#### Exercise aim:
Copy each line of the data below with the word "design".

#### Given data:
'''

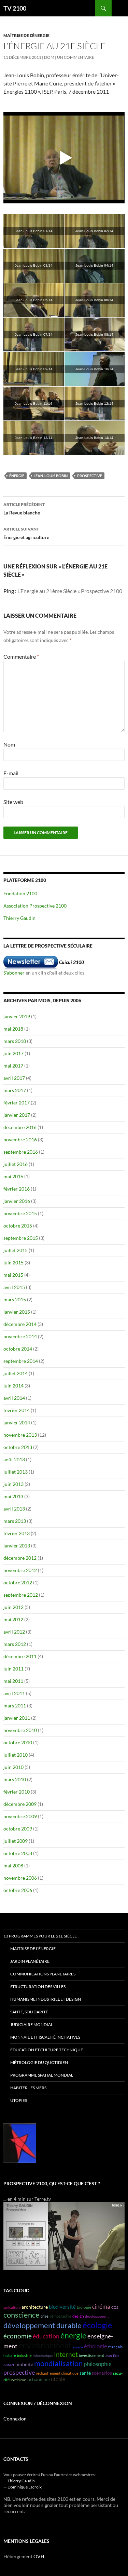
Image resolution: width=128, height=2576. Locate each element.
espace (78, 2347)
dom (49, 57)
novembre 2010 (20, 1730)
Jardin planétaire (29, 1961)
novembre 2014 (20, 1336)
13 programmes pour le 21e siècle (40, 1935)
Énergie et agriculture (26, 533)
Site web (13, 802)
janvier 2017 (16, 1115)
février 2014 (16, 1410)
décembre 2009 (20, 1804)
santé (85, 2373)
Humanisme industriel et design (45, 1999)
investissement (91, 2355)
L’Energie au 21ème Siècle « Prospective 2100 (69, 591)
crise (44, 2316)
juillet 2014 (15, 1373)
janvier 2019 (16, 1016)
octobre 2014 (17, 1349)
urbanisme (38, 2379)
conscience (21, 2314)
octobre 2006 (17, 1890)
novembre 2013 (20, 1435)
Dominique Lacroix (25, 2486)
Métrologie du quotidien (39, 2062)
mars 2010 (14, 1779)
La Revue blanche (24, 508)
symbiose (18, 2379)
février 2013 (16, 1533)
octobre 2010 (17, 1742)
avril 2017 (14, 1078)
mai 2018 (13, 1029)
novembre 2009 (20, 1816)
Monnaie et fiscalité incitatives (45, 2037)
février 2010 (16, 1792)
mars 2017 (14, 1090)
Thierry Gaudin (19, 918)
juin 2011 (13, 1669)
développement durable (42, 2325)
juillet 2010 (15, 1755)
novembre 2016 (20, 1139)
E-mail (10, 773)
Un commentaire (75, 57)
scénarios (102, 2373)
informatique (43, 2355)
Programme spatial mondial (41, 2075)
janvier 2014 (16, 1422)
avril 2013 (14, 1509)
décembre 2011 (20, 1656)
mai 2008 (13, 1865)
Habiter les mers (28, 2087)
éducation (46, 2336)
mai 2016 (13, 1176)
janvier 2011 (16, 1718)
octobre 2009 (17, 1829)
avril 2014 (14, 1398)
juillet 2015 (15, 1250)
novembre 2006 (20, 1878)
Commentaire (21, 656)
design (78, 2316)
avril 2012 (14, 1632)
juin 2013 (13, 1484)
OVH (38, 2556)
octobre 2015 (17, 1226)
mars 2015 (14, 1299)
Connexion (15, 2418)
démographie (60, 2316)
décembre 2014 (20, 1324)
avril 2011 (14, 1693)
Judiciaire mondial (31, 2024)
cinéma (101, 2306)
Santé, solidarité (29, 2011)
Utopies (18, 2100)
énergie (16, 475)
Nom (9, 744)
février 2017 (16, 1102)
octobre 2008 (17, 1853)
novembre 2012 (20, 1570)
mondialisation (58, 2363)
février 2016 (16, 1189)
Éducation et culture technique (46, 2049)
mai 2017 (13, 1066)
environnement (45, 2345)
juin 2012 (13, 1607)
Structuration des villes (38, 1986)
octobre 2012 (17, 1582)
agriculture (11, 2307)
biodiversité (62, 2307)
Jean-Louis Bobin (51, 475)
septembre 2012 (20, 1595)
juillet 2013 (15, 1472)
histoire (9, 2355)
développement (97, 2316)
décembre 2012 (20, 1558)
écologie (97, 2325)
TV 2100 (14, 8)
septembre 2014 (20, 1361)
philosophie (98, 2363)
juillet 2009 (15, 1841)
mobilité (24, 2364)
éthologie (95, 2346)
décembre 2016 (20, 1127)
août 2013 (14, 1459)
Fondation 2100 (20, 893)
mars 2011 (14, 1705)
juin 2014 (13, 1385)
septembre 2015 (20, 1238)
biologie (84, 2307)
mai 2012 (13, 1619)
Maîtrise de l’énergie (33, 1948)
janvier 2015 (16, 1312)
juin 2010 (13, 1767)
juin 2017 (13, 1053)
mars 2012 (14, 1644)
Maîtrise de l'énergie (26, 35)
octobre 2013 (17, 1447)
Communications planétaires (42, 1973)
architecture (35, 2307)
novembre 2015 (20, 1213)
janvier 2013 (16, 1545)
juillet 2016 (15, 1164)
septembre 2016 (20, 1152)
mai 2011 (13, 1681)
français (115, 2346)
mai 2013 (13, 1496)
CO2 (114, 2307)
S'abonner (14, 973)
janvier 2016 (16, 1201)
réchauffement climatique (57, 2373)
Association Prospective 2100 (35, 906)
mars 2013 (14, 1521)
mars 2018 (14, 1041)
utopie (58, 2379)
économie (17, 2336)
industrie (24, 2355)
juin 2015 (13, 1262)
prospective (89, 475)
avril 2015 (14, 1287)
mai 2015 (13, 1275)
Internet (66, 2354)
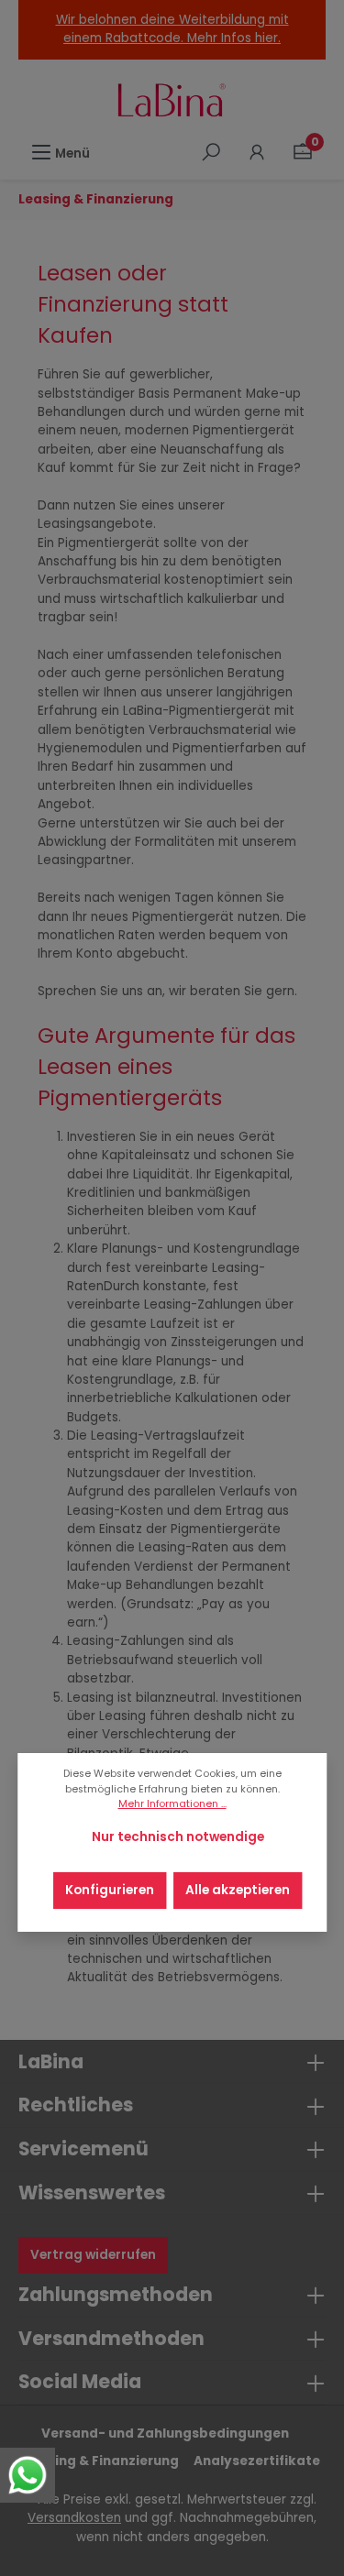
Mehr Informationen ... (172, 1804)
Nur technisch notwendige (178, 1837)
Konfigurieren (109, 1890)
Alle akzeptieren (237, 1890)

'''
'''

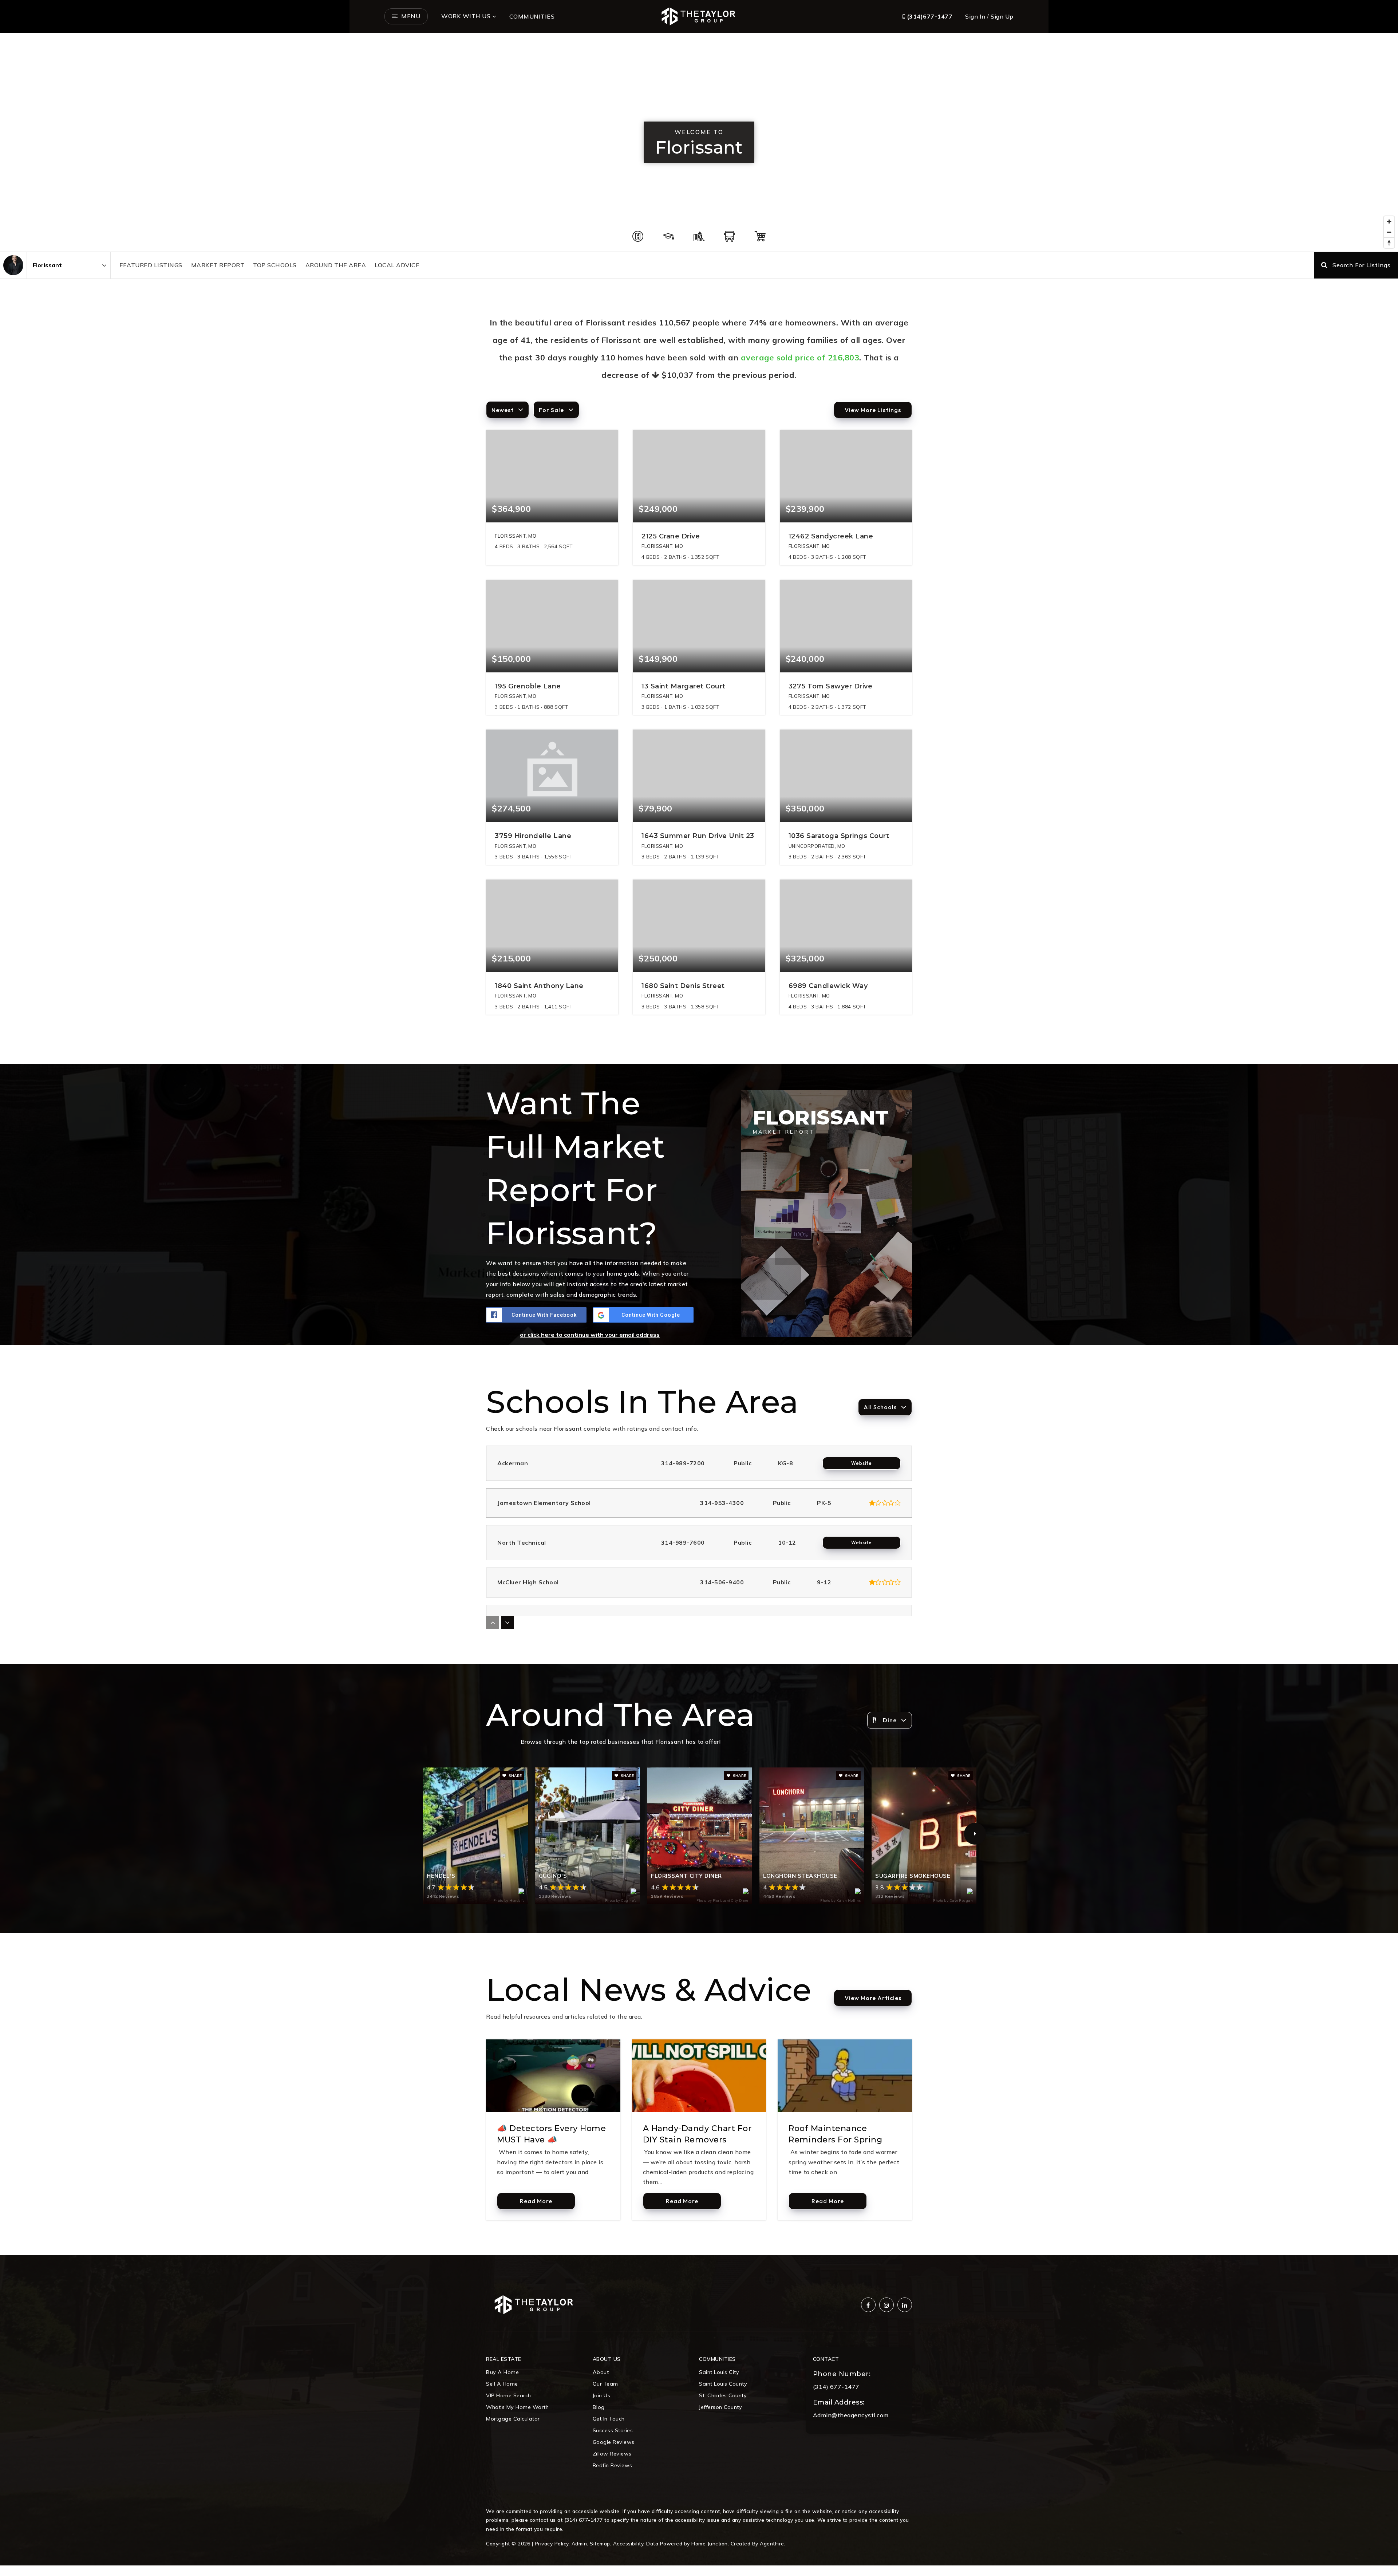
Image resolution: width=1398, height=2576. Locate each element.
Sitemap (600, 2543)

'''

#### Output for this task:
Humanisme industriel et design (45, 1999)
design (78, 2316)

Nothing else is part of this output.